ER5087 is not recommended for welding 2xxx or 7xxx-series alloys, which require specialized fillers designed for their higher copper or zinc content.

Advantages of ER5087 for Shipbuilding and Structural Welding

ER5087 aluminum welding wire delivers four measurable advantages over alternatives in shipbuilding and heavy structural work:

  • Hot-crack resistance: Zirconium grain refinement dramatically reduces solidification cracking in restrained joints — a critical factor in hull stiffener welds where thermal contraction forces are high.
  • Multi-pass weld integrity: The refined microstructure retains mechanical properties through repeated thermal cycles, making ER5087 reliable for thick-section butt welds requiring 4–8 passes.
  • Long fatigue life: Lower porosity and finer grain boundaries produce welds with superior resistance to crack initiation under cyclic loading — essential for vessel hull structures subject to wave-induced stress.
  • Weld bead aesthetics: Produces a smooth, bright bead with minimal spatter, reducing post-weld grinding time in visible structural areas.
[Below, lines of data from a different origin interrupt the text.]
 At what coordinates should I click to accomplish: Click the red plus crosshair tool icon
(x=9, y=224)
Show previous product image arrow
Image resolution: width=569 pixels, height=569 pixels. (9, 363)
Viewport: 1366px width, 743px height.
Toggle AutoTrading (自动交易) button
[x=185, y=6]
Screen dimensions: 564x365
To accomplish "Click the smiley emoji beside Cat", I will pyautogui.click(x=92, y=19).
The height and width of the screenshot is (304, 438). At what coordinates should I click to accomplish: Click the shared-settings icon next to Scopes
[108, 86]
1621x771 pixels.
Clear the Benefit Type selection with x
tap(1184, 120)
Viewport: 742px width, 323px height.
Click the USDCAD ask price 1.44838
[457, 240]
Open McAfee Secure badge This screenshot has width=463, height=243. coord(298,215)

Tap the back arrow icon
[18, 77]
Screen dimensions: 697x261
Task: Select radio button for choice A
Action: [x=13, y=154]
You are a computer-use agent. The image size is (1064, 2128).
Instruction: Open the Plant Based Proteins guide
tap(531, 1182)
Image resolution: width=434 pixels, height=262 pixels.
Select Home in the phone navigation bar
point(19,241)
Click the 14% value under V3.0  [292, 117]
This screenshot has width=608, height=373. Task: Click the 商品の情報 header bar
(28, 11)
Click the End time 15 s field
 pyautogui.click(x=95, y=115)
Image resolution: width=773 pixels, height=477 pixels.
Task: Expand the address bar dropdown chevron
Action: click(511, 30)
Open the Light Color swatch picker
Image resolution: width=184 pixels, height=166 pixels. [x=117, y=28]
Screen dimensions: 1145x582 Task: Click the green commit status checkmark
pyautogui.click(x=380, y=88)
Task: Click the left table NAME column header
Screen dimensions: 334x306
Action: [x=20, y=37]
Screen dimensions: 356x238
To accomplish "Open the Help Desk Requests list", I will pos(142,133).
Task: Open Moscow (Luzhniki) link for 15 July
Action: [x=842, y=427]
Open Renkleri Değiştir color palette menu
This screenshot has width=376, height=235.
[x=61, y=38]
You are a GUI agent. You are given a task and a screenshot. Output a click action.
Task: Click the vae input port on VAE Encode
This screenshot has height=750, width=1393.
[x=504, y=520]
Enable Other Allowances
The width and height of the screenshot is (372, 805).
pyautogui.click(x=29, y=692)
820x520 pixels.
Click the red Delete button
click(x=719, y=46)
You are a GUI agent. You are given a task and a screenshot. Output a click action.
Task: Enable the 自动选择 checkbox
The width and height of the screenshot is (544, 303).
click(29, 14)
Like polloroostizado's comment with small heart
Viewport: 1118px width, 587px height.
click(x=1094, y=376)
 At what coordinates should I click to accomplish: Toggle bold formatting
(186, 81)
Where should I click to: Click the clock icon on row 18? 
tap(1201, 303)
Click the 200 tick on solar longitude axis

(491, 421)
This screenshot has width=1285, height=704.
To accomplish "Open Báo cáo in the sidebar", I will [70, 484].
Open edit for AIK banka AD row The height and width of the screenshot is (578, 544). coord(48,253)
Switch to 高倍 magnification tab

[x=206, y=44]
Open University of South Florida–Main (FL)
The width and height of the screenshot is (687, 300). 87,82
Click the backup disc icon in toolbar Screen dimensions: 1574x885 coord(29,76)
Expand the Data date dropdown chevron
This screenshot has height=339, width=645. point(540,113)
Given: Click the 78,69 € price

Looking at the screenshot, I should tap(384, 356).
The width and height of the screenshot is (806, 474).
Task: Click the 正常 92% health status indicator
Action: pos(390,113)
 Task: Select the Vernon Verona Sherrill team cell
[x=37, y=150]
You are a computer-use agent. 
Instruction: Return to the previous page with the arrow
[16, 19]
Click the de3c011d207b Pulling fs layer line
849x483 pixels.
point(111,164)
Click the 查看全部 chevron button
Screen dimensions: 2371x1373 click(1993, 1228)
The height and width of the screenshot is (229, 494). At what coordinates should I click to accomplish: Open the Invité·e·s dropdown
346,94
How to Select ER5087 for High-Corrosion Environments

Selecting the right filler wire for a high-corrosion environment requires matching three variables: base metal alloy, service temperature, and exposure medium. ER5087 is the correct choice when all three of the following conditions apply.

1
Base metal is 5083, 5086, 5456, or a similar high-magnesium alloy. These alloys share ER5087's chemical profile, ensuring the weld deposit and parent metal corrode at equivalent rates — preventing preferential attack at the heat-affected zone.
2
The service environment involves chlorides, saltwater immersion, or chemical splash. ER5087's high magnesium and zirconium content produce a passive oxide layer that is more stable in chloride media than lower-magnesium fillers.
3
Operating temperature does not exceed 65°C continuously. Like all 5xxx-series fillers with magnesium above 3.5%, ER5087 weld metal can sensitize and become susceptible to stress-corrosion cracking at sustained elevated temperatures. For high-temperature service, consult a 4xxx-series filler instead.
4
Specify AWS A5.10/A5.10M classification and verify zirconium content on the mill certificate. Confirm Zr is in the 0.10–0.20% range. Without this addition, the wire may be labeled ER5087 but will not deliver the grain-refining benefit.

Key Selection Takeaways

  • Use ER5087 over ER5356 whenever the joint will face sustained saltwater or chloride exposure.
  • Always request the mill test report and verify zirconium content before production welding.
  • Store spooled wire in sealed packaging with desiccant — moisture contamination increases porosity in aluminum welds regardless of filler quality.
  • For MIG (GMAW) applications, use argon shielding gas at 15–20 L/min; helium blends improve penetration on sections above 12 mm.